[Dataset entries]
====

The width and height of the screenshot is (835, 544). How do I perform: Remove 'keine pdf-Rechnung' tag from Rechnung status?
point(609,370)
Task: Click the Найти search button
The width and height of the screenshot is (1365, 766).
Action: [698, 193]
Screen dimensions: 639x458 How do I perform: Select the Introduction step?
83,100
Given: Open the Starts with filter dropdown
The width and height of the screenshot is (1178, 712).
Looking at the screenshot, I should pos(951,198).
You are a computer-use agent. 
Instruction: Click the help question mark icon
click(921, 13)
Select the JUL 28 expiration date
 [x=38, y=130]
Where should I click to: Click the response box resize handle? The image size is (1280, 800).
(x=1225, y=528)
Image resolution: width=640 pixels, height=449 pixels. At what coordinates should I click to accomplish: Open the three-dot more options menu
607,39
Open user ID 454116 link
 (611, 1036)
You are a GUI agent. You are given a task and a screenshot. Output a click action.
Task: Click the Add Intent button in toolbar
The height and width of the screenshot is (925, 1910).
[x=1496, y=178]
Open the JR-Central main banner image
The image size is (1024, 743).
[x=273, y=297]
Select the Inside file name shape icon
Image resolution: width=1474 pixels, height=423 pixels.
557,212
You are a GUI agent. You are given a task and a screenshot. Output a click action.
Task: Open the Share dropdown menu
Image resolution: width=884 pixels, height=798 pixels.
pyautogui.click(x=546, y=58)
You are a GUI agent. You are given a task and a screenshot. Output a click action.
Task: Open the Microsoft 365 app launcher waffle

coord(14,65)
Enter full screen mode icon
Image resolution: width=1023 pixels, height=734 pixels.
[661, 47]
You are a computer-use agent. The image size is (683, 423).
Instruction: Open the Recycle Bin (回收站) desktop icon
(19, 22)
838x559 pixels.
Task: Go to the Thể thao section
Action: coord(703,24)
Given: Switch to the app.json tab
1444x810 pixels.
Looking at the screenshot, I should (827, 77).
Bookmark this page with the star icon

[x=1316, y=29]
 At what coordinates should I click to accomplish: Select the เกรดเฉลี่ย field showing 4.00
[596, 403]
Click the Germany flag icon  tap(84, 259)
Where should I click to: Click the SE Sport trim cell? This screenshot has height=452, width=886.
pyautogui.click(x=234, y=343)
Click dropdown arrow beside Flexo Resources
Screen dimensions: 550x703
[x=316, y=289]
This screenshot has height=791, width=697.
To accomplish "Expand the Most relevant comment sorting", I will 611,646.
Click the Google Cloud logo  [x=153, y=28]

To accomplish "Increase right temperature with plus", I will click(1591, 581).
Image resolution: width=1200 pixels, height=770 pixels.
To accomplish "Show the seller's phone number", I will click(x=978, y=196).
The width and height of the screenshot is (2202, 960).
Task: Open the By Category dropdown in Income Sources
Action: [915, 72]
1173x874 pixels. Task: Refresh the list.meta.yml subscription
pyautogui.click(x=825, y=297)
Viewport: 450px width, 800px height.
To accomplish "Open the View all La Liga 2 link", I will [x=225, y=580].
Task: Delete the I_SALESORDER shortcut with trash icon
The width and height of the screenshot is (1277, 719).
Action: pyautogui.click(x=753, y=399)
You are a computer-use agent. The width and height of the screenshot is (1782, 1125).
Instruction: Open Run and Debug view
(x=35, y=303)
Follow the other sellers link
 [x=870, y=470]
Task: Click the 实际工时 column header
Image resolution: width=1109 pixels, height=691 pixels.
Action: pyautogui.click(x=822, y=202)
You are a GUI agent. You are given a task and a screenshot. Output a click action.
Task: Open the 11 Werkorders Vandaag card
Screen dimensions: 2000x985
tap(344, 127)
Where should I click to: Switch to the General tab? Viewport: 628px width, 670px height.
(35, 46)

====

- **Directions**
Exactly the lines above from the one with "Bookmark this page with the star icon" to the one with "This screenshot has height=791, width=697.", both included, are to be quoted; leave the rest out.

- **Reply to the exercise**
Bookmark this page with the star icon

[x=1316, y=29]
 At what coordinates should I click to accomplish: Select the เกรดเฉลี่ย field showing 4.00
[596, 403]
Click the Germany flag icon  tap(84, 259)
Where should I click to: Click the SE Sport trim cell? This screenshot has height=452, width=886.
pyautogui.click(x=234, y=343)
Click dropdown arrow beside Flexo Resources
Screen dimensions: 550x703
[x=316, y=289]
This screenshot has height=791, width=697.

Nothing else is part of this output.